Depuis André Malraux, la politique culturelle de la France a pour premier objectif l’accessibilité des œuvres au plus grand nombre et l’encouragement de la création. L’accès à la culture, au sens large, est l’une des principales vocations des bibliothèques. Cette proposition de loi s’intéresse plus spécifiquement aux bibliothèques des collectivités territoriales et représente la première initiative visant à instaurer un cadre juridique pour ces lieux de cultures indispensables à la vie locale.


La France compte 16 500 lieux de lecture publique accueillant près de 27 millions de lecteurs chaque année. Relais de culture mais aussi de lien social, leurs missions et leurs actions s’inscrivent pleinement dans les grands enjeux contemporains.
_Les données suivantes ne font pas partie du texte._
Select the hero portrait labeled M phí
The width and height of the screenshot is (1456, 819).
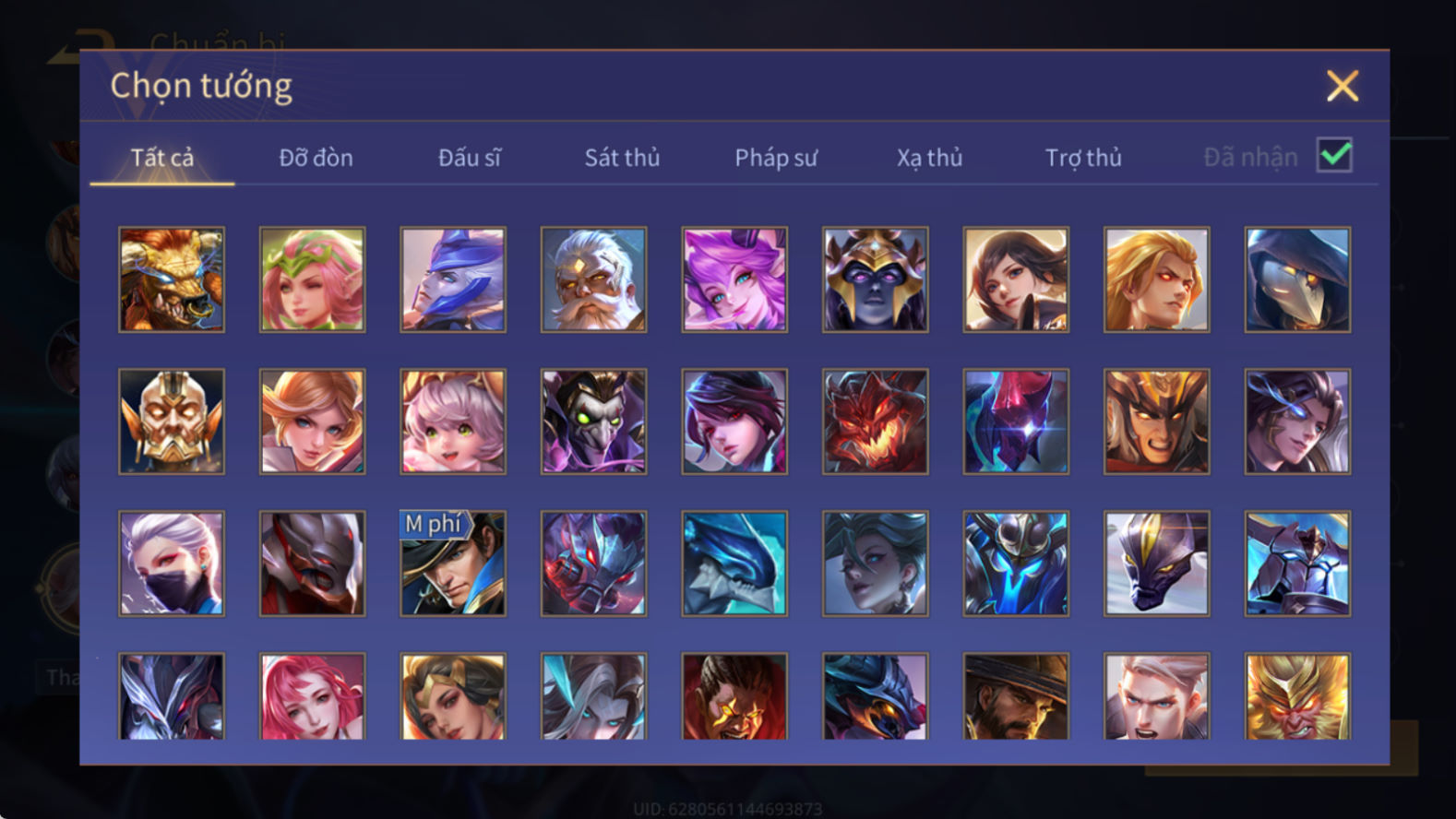(x=453, y=564)
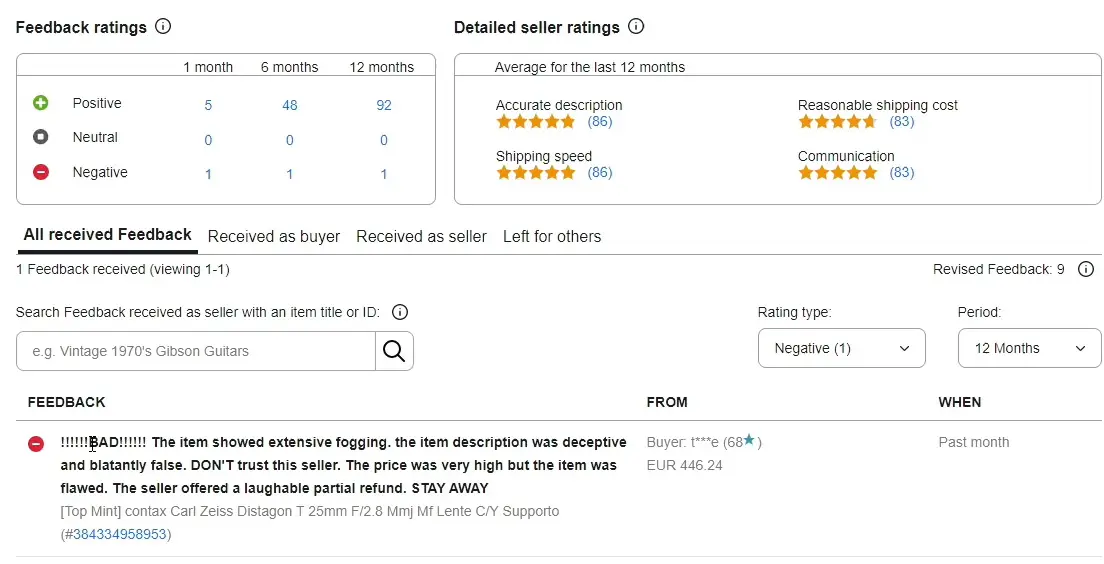Click the 6 months positive count 48
Screen dimensions: 1104x564
290,105
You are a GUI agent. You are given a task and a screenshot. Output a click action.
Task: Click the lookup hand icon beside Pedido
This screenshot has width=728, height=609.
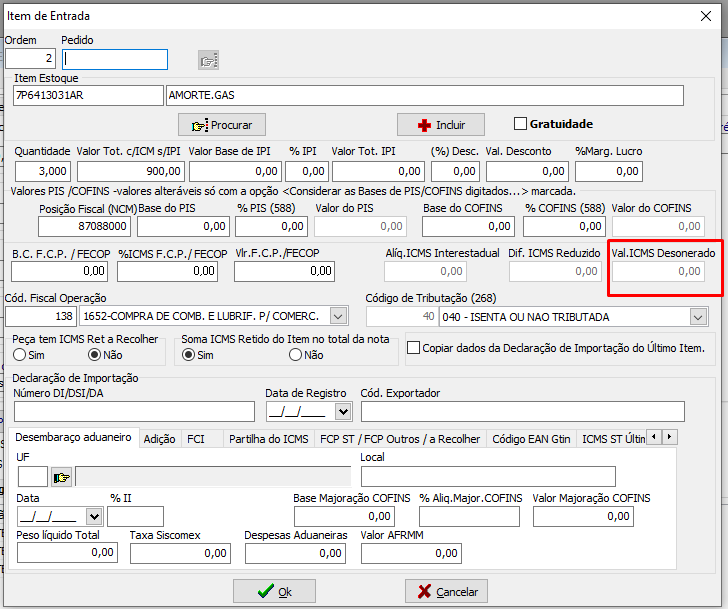point(208,60)
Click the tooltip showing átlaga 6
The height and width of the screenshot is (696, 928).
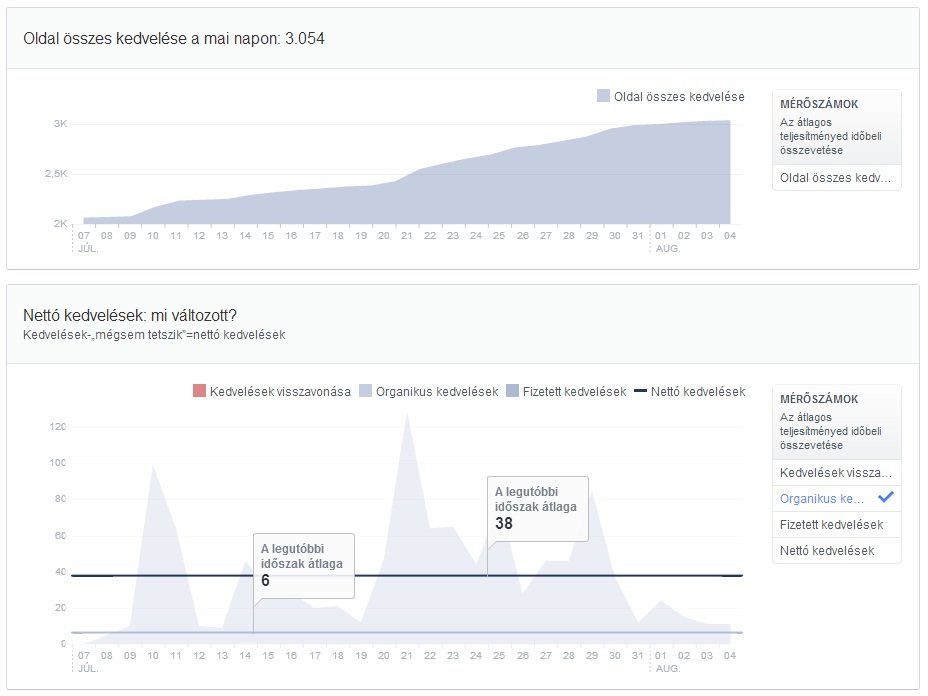tap(303, 568)
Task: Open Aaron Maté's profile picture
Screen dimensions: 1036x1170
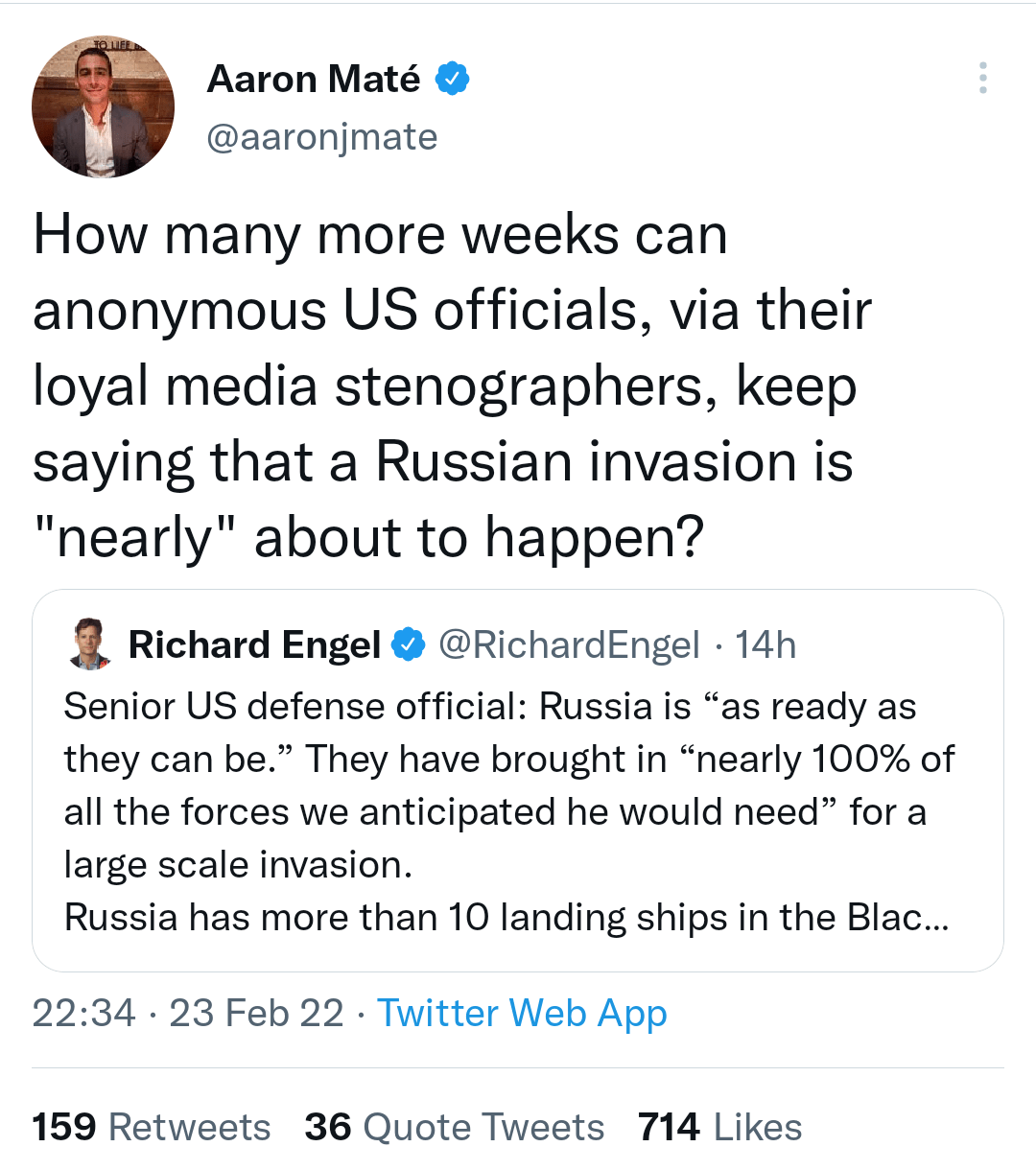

7% des français sont encore en situation d’illettrisme, soit 2,5 millions de personnes, et 20% des français serait concernés par l’illectronisme. Si les bibliothèques représentent un levier contre l’analphabétisme, elles contribuent aussi à combler la fracture numérique territoriale et générationnelle et offrent désormais des services étendus, de l’éducation artistique à la maîtrise des outils numériques. Dans les milieux ruraux et les banlieues, les bibliothèques sont de précieux relais de l’État sur le territoire et remplissent des missions aussi diverses qu’essentielles pour un public souvent isolé socialement : aide aux démarches administratives, accueil des migrants, accompagnement des personnes âgées dépendantes, des détenus ou encore des personnes marginalisées… Aussi, ces lieux de culture sont aussi des lieux d’intégration, participant pleinement à la réparation du lien social.
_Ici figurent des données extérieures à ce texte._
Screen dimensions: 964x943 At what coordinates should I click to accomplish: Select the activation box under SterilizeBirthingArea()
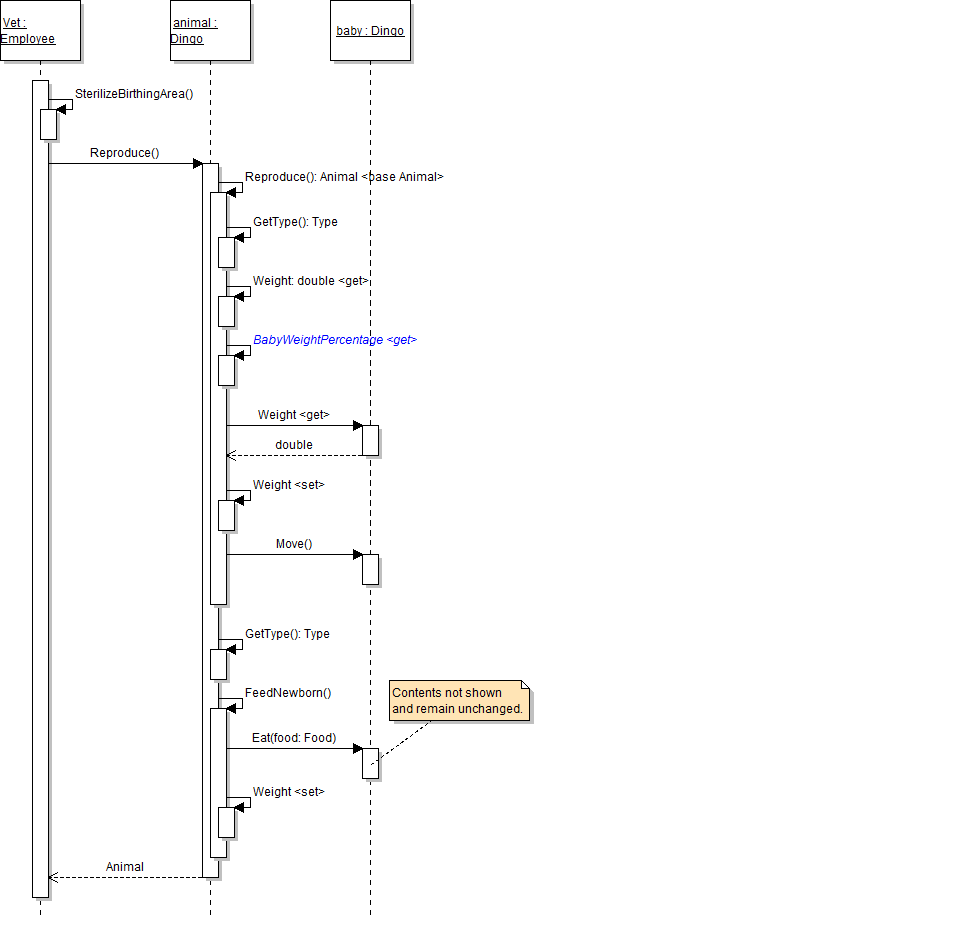tap(48, 124)
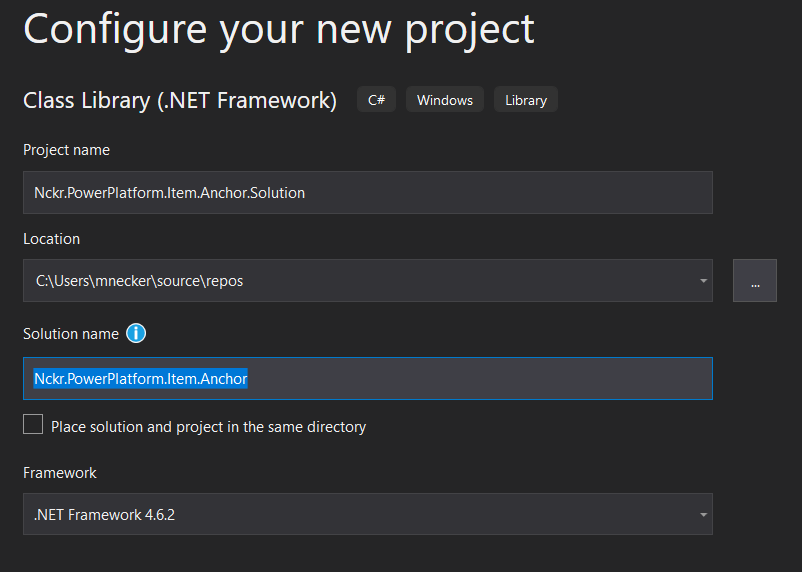The image size is (802, 572).
Task: Click into the Solution name text field
Action: tap(368, 379)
Cette proposition de loi fixe les grands principes qui régissent les missions et l’organisation des bibliothèques de nos collectivités et favorise le développement de la politique de lecture publique. Nous devons être attentif à ne pas fixer un cadre trop contraignant pour les élus locaux, en particulier concernant leurs libertés d’organisation et de gestion de ces lieux de culture. En effet, il ne faudrait pas que le principe de liberté d’accès fixé à l’article 2 conduise à désorganiser le fonctionnement des bibliothèques notamment en matière de réservation des plages horaires pour des publics particuliers, de fixation de jauges de fréquentations ou encore de respect de la tranquillité des lieux. D’autre part, l’article 3 consacre le principe de gratuité d’accès aux bibliothèques des communes et intercommunalités. Je suis favorable sur le principe à la gratuité de la consultation sur place, mais je considère que cette décision est du ressort de la Mairie. Cette dernière doit pouvoir conditionner l’accès des bibliothèques à une inscription et à un abonnement si elle le souhaite. En effet, les collectivités locales financent leurs médiathèques et bibliothèques, il appartient donc aux élus locaux de fixer les conditions d’accès et les grilles de tarification, incluant une gratuité selon des critères appropriés. Alors que la décentralisation reste une question d’actualité, je trouve dommage d’imposer aux communes des règles provenant du national.


Par ailleurs, il convient de souligner que 15% des auteurs professionnels en France perçoivent moins de 400 euros par mois. Or, lorsque la création d’un artiste dans le domaine musical est diffusée dans un cadre public, la SACEM impose à la collectivité de verser des droits d’auteurs. Pourquoi les livres empruntés dans le cadre des bibliothèques ne font pas l’objet d’un comptage par auteur ? Il serait logique que ces derniers perçoivent ainsi que leurs éditeurs une juste rémunération d’un travail souvent fastidieux, permettant d’encourager la création.